In 1844, the Archbishop of New York asked the Redemptorists—a Catholic missionary congregation—to take charge of the burgeoning population of German Catholics in Kleindeutschland. At first, they ministered from St. Nicholas’ on 2nd Street, but the number of German Catholics shot up so tremendously in the following two years that other arrangements had to be made—the building had become far too small to be functional.

In order to accommodate the throngs of German Catholics, the parish immediately moved to a temporary structure and ultimately constructed The Church of the Most Holy Redeemer at 173 East Third Street. This new building, completed in 1852, towers over the neighborhood, standing as both a physical and spiritual anchor for its parishioners.

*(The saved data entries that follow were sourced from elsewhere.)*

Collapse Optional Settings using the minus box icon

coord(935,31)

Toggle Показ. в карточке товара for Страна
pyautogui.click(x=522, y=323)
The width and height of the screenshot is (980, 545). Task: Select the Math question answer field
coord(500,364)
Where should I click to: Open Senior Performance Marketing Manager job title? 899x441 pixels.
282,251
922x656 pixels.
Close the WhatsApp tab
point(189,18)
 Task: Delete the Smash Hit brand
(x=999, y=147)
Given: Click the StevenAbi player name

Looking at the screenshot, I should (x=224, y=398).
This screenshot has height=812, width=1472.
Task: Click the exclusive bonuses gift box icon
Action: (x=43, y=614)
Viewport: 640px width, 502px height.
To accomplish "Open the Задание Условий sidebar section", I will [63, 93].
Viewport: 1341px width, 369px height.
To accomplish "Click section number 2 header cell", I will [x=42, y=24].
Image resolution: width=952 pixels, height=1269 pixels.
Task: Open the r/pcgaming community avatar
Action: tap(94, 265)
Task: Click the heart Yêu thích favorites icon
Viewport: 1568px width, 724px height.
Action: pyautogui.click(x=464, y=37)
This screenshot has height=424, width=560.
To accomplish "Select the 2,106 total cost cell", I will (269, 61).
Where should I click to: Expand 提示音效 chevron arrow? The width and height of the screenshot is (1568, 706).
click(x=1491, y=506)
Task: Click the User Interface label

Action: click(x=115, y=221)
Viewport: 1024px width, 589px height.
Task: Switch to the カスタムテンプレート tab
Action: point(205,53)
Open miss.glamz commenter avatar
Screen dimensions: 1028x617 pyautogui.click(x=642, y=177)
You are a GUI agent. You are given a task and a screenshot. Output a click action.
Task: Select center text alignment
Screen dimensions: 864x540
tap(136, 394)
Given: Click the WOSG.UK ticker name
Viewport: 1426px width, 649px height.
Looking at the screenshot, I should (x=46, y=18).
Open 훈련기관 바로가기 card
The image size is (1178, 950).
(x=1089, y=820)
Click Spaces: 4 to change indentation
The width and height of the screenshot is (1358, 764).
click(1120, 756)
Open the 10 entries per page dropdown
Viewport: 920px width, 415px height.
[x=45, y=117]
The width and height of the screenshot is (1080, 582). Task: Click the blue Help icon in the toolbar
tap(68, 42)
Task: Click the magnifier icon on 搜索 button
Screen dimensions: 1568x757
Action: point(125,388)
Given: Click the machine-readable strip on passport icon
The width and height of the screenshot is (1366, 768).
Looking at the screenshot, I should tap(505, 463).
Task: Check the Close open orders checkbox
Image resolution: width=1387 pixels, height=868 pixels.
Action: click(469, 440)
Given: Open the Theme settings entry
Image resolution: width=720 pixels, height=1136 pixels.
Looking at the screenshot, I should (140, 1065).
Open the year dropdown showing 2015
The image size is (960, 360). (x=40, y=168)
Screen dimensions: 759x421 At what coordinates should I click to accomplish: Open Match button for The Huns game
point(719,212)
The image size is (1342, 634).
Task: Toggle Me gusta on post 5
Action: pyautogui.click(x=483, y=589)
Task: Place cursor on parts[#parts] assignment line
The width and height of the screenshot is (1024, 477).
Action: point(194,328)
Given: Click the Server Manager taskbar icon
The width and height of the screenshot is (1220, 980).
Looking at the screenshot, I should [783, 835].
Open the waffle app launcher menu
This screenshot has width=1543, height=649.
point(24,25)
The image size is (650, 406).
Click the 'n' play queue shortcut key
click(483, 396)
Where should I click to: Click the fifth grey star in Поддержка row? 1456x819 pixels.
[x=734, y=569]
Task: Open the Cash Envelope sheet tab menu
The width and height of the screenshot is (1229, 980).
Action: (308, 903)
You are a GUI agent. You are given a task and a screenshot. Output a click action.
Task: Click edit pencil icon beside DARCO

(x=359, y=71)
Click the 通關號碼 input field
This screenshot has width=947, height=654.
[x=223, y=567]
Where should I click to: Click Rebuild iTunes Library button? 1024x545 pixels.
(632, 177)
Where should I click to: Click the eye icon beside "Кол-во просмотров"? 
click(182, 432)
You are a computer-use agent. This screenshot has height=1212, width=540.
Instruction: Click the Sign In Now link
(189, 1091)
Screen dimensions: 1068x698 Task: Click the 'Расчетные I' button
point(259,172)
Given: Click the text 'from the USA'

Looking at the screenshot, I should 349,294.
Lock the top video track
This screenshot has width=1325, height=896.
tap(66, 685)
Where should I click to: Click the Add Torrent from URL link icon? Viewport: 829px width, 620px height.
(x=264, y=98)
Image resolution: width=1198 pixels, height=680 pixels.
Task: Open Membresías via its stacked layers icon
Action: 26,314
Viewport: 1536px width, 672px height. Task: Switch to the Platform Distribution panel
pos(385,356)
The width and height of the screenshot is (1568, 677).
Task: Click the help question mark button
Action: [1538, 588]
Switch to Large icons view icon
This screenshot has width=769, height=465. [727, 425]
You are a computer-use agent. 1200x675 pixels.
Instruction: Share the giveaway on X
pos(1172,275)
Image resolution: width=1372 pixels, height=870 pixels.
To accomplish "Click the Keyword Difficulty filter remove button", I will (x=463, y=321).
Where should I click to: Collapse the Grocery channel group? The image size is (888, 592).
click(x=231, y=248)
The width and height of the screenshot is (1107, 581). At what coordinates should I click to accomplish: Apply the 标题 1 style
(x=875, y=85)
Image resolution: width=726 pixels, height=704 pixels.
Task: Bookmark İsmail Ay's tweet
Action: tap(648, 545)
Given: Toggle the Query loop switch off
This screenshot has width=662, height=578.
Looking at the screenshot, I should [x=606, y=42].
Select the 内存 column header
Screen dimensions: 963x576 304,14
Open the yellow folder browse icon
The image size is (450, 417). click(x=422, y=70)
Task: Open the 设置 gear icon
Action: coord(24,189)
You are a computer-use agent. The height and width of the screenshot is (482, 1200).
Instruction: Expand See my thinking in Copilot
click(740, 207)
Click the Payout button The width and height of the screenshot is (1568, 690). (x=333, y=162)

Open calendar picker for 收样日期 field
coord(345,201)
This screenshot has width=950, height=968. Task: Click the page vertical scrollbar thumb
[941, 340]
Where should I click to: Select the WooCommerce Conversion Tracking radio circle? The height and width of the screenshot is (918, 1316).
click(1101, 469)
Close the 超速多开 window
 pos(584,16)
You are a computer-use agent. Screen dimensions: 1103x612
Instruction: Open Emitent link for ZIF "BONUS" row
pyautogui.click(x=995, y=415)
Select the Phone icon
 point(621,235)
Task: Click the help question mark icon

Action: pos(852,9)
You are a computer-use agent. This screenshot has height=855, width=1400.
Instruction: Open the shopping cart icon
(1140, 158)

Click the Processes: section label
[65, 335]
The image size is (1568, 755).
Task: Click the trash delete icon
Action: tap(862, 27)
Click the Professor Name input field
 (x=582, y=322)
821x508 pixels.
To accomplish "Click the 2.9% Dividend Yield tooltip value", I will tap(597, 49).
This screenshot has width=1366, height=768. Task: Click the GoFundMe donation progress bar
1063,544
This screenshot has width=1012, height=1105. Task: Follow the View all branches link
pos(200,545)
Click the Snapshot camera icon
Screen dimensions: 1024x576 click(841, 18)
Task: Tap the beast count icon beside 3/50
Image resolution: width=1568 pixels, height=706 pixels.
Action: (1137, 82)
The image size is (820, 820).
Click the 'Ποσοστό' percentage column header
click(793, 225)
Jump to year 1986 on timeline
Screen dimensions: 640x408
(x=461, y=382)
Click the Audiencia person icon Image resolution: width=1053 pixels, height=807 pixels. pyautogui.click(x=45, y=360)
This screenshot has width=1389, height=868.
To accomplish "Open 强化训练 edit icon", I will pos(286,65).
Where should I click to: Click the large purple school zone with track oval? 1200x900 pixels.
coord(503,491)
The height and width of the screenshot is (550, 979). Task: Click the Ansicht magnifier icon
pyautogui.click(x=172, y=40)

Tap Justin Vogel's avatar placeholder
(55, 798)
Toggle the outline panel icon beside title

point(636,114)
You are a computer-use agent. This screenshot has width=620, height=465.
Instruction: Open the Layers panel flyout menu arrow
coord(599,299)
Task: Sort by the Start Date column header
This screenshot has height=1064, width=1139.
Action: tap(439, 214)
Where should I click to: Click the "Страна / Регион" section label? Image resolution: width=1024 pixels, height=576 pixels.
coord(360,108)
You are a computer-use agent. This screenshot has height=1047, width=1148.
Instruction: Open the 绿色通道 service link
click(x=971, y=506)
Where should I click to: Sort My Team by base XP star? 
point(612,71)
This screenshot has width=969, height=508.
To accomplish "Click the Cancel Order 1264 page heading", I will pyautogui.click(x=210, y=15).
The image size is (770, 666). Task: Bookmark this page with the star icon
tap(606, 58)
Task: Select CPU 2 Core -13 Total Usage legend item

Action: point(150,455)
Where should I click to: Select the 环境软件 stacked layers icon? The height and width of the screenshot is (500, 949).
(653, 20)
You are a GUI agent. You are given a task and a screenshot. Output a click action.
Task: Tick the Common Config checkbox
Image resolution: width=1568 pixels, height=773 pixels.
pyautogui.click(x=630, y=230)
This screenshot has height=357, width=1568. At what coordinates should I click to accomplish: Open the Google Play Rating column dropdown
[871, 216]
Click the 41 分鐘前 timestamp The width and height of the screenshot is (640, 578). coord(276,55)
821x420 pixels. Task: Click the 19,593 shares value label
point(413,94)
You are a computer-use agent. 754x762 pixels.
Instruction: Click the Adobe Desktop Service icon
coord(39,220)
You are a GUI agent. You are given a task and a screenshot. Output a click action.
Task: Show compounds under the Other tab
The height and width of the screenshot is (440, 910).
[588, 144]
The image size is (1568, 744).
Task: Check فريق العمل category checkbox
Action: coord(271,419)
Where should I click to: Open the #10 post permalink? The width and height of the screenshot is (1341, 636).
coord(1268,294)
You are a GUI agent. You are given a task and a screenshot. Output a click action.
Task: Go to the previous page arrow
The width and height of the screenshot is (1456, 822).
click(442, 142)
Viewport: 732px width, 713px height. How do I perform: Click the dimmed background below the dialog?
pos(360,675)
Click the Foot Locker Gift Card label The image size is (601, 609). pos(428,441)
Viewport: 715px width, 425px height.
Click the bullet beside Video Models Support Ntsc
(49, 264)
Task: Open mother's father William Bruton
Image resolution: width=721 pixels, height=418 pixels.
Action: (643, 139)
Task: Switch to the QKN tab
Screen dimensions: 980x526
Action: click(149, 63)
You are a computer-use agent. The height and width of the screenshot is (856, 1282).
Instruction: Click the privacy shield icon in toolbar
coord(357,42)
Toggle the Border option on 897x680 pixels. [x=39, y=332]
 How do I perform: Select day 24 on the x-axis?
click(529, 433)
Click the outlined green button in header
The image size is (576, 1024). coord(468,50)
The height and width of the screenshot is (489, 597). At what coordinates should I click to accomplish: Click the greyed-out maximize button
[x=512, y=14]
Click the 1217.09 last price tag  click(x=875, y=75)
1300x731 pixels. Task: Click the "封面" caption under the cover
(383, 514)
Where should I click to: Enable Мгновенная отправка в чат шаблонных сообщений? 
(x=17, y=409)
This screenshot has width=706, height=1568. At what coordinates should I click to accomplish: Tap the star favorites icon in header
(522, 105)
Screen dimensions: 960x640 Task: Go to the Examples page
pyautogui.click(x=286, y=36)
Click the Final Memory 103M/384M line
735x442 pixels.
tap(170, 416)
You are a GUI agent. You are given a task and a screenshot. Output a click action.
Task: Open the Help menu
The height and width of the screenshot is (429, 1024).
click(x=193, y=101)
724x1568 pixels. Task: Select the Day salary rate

During Kleindeutschland’s prime, The Church of the Most Holy Redeemer was the unofficial cathedral to the German Catholic community. As the community evolved however, it began moving uptown to Yorkville. This distinction—unofficial though it may be—was lost to St. Joseph’s Roman Catholic Church on East 87th Street.

Today, The Church of the Most Holy Redeemer continues to the serve the neighborhood, offering serves in both English and Spanish.

1. What year was The Church of the Most Holy Redeemer building on East Third Street completed?

2. During Kleindeutschland’s prime, what unofficial role did The Church of the Most Holy Redeemer fulfill?